Hoy, amigos, os cuento,   de mi obra “Recuerdos en la madrugada, Villa del Río, mi pueblo”, -al que pronto amigos de este grupo  van a conocer- cómo eran los otoños de mi infancia  y en el que casi todos  os vais a encontrar 
El otoño en el pueblo olía a castañas asadas, a piñas, gachas caseras, a precoces braseros de “picón”. Y eran frecuentes que aparecieran paragüeros que recorrían calle a calle, pregonando  con su singular  soniquete: “¡El paragüero! ¡Se componen paraguas fuelles  y sombrillas”!
En aquellos tiempos escaseaban, como todo, los paraguas. En cada casa solía haber uno grande, negro y  de uso casi exclusivo del padre o de la madre. Algunos niños, pocos, exhibían paragüitas de colorines. ¡Cómo los envidiaba! Era un auténtico placer colocarse debajo de las canales, especie de grandes tubos metálicos ubicados en los tejados y por donde el agua caía a chorros en las calle, y a los niños nos gustaba escuchar el fuerte “chaporreteo” sobre la tela de los  paraguas. Alguna que otra vez, lograba hacerme con el paraguas de casa y, ¡cómo me embelesaba y sentía afortunada!  
Y el paragüero dejaba a punto los roturas y desperfectos  de paraguas y sombrillas que año, tras año, se conservaban en utilidad y rendimiento.
  El otoño llegaba con tormentas, apagones de luz, velas que despedían un humillo negro que olía a sebo y que se colocaban en el cuello de las botellas, mientras nuestras madres rezaban el trisagio, y  caían granizos, fuertes chaparrones que taponaban las alcantarillas, y los niños, cuando escampaba, salíamos a la calle a echar barquitos de papel  por los arroyitos junto a las aceras, barquitos que apenas se sostenían y eran  arrastrados por las pequeñas corrientes, y en cuclillas los veíamos correr deshechos por la calle abajo,  y los chorros de las canales  que, sobre todo en las noches, acentuaban el silencio de las calles, roto, de vez en cuando por los desentonos flamencos de hombres que bebidos regresaban a sus casas al cierre de las tabernas.
El otoño era también el tiempo de las castañas asadas que las castañeras, con sus utensilios a ristre  se instalaban en la plaza y al atardecer el ir y venir era constante.  
Hemos progresado y casi todo  lo que cuento es historia, pero, cuando el  agua corre como corría esta madrugada, para mí que la historia vuelve y vuelvo a sentir como caricia la templanza, bajo mi paraguas, de la copiosa lluvia de otoño y vuelvo, como la hierba, a renacer y vuelvo a soñar.

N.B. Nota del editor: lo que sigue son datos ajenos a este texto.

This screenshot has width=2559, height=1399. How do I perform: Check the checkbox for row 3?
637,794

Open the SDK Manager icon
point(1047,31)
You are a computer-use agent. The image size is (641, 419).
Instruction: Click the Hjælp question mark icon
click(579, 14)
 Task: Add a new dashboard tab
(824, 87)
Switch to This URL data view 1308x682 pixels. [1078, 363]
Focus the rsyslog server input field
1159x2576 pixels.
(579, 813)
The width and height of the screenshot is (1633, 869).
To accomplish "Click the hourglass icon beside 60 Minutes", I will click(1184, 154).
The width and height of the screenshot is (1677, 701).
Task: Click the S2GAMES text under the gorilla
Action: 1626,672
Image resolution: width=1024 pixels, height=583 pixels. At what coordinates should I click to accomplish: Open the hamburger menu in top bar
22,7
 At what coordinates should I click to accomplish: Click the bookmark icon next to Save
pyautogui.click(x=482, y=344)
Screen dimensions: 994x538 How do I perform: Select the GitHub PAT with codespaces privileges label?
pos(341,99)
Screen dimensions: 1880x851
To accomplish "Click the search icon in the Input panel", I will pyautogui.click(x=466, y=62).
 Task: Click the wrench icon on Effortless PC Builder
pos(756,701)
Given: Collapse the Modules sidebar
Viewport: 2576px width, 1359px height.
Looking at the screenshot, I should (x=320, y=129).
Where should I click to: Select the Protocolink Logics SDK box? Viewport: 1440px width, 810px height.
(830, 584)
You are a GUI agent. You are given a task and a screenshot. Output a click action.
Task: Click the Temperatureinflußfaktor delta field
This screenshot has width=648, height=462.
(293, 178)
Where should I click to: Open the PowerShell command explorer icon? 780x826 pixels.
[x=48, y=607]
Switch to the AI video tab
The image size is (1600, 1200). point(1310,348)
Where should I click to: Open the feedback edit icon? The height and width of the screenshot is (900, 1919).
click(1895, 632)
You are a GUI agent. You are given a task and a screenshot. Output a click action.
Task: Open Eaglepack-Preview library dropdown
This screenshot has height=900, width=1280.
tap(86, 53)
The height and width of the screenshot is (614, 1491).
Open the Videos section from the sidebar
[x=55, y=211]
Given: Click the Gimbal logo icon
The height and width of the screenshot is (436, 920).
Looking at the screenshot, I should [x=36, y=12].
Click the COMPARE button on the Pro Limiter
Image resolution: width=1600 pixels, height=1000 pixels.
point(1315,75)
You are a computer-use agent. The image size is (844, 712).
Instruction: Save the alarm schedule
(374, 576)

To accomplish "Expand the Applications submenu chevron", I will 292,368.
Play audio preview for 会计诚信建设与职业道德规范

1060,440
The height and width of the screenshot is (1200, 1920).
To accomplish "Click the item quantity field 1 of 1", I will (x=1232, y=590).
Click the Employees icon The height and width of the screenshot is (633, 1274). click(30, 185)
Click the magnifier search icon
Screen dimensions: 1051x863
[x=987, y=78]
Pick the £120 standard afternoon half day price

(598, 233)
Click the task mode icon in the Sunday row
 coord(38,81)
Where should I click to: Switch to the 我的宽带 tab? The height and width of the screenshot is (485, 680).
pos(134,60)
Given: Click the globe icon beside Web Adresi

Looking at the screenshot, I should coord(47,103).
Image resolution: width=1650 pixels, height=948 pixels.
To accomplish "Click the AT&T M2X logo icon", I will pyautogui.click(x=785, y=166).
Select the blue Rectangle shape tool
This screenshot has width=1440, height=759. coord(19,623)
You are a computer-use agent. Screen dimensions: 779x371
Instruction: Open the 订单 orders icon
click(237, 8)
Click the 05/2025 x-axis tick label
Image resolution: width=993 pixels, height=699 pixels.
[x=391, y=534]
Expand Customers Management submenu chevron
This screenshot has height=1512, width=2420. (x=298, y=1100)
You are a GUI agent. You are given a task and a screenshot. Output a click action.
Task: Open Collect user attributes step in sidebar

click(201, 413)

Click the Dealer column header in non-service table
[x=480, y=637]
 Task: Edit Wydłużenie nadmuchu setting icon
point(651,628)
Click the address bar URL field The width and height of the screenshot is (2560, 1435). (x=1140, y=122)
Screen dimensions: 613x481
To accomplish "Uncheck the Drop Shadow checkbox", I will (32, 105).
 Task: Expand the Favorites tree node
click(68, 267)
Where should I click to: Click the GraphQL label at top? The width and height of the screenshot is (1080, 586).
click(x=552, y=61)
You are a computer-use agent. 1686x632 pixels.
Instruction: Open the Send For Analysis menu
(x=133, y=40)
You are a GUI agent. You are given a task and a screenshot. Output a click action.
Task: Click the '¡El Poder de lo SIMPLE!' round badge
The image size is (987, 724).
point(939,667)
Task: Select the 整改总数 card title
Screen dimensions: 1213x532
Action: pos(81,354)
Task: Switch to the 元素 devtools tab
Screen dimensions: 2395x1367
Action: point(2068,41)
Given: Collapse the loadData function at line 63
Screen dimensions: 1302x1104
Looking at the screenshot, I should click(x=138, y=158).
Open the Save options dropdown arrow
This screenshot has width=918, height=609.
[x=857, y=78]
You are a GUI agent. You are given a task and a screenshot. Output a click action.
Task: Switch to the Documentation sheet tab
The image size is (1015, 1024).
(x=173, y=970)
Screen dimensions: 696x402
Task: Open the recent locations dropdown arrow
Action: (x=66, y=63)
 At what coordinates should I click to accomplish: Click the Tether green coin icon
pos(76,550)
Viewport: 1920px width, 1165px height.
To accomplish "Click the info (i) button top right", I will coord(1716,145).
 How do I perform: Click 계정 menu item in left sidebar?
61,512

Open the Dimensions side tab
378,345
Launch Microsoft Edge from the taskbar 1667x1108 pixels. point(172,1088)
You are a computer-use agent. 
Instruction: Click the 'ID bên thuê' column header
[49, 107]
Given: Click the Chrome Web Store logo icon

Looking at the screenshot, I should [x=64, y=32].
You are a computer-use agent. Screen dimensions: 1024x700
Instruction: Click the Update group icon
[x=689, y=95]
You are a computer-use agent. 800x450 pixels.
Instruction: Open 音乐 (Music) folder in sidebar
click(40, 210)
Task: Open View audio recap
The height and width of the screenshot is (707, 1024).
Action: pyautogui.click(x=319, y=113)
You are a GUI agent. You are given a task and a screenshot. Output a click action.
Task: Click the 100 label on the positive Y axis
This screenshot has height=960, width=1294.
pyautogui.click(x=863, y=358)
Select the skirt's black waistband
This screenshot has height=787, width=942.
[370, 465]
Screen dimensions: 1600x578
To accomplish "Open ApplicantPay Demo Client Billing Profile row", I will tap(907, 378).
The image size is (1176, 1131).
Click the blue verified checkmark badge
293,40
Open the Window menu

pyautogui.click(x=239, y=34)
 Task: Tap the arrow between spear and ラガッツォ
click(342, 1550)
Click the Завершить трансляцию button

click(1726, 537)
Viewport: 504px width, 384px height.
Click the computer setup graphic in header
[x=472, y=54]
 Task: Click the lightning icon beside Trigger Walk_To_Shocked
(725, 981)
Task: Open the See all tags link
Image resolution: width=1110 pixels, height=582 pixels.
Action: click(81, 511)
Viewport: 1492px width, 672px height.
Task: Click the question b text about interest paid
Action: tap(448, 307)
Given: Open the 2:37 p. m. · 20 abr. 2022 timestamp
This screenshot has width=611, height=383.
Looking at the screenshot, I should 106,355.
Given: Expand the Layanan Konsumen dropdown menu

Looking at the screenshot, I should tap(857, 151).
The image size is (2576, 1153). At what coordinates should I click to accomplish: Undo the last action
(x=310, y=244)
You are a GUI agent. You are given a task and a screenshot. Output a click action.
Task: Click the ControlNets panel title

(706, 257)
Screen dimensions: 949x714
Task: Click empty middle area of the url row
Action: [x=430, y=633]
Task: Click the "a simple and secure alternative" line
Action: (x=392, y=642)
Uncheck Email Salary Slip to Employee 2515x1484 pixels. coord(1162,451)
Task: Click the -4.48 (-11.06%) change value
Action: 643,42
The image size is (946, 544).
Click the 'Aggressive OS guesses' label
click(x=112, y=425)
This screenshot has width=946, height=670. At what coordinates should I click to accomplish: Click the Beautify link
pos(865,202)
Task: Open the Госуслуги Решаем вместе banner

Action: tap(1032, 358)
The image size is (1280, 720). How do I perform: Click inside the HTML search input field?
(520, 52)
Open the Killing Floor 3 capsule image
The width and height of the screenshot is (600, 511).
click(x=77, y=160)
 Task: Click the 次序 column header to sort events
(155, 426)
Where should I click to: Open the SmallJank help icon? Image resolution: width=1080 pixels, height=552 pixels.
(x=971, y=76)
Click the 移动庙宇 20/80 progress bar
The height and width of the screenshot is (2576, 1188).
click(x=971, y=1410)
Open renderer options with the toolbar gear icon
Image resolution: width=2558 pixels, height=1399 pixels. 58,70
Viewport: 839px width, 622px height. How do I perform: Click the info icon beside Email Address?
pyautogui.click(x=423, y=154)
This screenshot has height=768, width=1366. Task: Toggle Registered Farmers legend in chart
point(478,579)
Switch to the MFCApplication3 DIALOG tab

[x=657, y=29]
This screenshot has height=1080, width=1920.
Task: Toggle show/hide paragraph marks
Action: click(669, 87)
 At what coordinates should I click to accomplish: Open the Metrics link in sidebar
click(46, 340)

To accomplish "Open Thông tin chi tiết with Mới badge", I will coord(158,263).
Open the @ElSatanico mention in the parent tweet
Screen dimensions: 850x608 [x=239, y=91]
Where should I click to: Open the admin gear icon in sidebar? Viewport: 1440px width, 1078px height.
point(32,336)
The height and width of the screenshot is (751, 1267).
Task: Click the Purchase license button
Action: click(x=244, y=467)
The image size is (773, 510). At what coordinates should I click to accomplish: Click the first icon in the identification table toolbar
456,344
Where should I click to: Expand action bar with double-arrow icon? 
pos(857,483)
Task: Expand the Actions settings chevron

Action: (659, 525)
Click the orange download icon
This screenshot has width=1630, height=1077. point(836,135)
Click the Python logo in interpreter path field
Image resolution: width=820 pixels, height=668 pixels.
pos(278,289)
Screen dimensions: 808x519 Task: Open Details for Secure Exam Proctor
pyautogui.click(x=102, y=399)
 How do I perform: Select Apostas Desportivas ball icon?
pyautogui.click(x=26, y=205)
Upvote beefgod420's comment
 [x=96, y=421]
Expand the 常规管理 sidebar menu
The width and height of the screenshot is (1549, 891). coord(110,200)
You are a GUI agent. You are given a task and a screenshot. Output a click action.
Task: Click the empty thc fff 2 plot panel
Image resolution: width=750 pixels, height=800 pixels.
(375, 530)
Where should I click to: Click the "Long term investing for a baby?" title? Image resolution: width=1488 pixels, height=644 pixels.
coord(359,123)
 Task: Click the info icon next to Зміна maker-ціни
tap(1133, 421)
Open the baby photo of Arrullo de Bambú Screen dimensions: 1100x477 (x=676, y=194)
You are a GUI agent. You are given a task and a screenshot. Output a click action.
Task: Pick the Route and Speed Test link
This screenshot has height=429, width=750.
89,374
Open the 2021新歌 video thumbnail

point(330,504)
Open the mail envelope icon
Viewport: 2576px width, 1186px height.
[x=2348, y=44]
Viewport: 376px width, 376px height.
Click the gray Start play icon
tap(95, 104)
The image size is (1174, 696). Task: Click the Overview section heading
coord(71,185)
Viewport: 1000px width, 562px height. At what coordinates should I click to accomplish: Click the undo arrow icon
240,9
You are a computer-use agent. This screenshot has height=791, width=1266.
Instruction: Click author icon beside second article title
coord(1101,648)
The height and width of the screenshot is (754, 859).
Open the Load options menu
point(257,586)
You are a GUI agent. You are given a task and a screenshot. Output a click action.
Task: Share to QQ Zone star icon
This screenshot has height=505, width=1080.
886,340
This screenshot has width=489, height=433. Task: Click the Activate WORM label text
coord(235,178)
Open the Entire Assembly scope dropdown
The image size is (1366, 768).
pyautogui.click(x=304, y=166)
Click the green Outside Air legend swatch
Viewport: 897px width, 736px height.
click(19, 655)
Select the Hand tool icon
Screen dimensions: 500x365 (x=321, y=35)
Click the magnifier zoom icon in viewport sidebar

 En las casas se hacían provisiones para el invierno, y era muy frecuente la compra de cajas de uvas pasas, higos secos, garbanzos, patatas y más que nada apremiaba el engorde final de los cerdos, objeto de las matanzas caseras y que, a lo largo del año, abastecían los hogares de manteca, chorizos, morcillas, costillas, lomo, jamones, etc. base de cocidos y toda clase de comidas.

Yo me recuerdo feliz en mi cama sin querer dormirme para seguir escuchando el rumrum de las canales y el cloc, cloc de alguna gotera sobre viejas palanganas de porcelana y que esta  madrugada me transporta a un tiempo que se nos fue, un pasado, escenario de grandes vivencias pero con  privaciones de todas clases, miedos, carencias, represiones, etc. Pero el telón del tiempo cayó, y hoy es como una vieja película que, en  blanco y negro, podemos recordar e incluso volver a ver; nunca a vivir.